I should answer,What has my Master thought of them? How has He quoted
them? What use has He made of them? What, in His estimation, were even
its least parts?
Speak thyself, O Eternal Wisdom! - Uncreated Word! - Judge of
judges!
And whilst we proceed to review the declarations of thy mouth, do thou
display to us that majesty in which the Scriptures appeared before
thee; that perfection which THOU didst acknowledge in them; and
especially that unchangeableness which thou hast assigned to their
least iota, and in virtue of which they will survive the universe, when
heaven and earth shall have passed away!
We do not hesitate to say, that when we hear the Son of God
quoting the Scriptures, the question of their divinely
inspired
nature is, in our judgment, settled. We want no further evidence. All
the declarations of the Bible unquestionably are divine; but this
example of the Saviour of the world at once tells us all. This proof
does not require either long or learned researches; the hand of a child
can grasp it as powerfully as that of a theologian. If any doubt assail
your soul, turn to the Lord of lords, and behold him kneeling before
the Scriptures!
Follow Jesus in the days of his flesh. See with what serious
and tender
respect he holds continually the "volume of the book," to quote from
its every part, and to show the import of its least details. Observe
how each expression, even a word, a psalm, or an historical book, has
the authority of a law. Mark with what confiding submission he receivesall the Scriptures, without ever
contesting the sacred canon; because he knows that "salvation comes of
the Jews," and that under God's infallible providence the "oracles of
God were committed unto them." Do I say that he receives them? From
infancy to the tomb, and from resurrection to his disappearance in the
clouds, what did he bear about with him everywhere - in the desert - in
the temple - and in the synagogue? What does he quote, with
resurrection voice, when the heavens already are about to exclaim:-
"Lift up your heads, O ye gates, and be ye lift up, ye everlasting
doors, and the King of glory shall come in!" It is the Bible, -
evermore the Bible. It is Moses, the Psalms, and the Prophets, which he
quotes and explains. But in what way? Even verse by verse, and word by
word.
After such a spectacle, in what sad and fearful contrast do
those men
present themselves to us, who, in the present day, dare to judge,
gainsay, test and mutilate the Scriptures! One trembles after beholding
the Son of man commanding the elements, stilling the tempest, and
despoiling the tomb, yet filled with profound reverence for the sacred
volume, declaring, that he would one day return to judge, by this book,
the quick and the dead: one trembles, I say, and the heart bleeds,
when, setting foot upon the threshold of a rationalist academy, the eye
lights upon a poor wretched, learned, accountable mortal seated in the
Professor's chair, irreverently handling the word of his God - and
this, unhappily, before a concourse of youths eager for knowledge, and
destined to be the future instructors of an entire people; capable of
so much good, if led onward in the path of faith, and of so much evil,
if trained to question those Scriptures which they must one day preach!

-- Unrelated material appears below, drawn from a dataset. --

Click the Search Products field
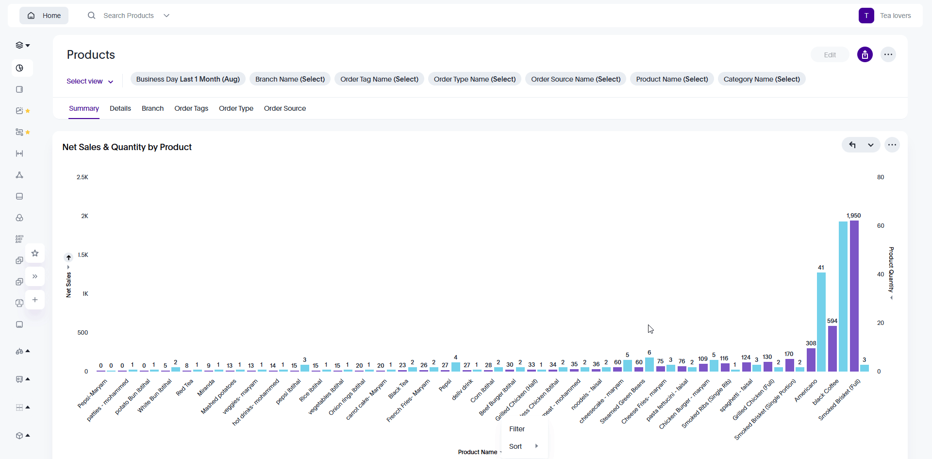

With what arrogant self complacency do these deluded men parade the
phantasmagoria of their hypotheses!
They retrench, they add, they praise, they blame, and they
pity the
simplicity of those who, reading the Bible as Jesus Christ himself read
it, become like him attached to it, and see no error in the word of
God. Where Jesus Christ had no doubts, they decide what interlineations
or retrenchments holy Scripture shall undergo; they lop off whole
chapters which they understand not; and denounce it as containing
mistakes, illgrounded or inconclusive arguments, prejudices, rash
assertions, ignorant conceits, and vulgar errors!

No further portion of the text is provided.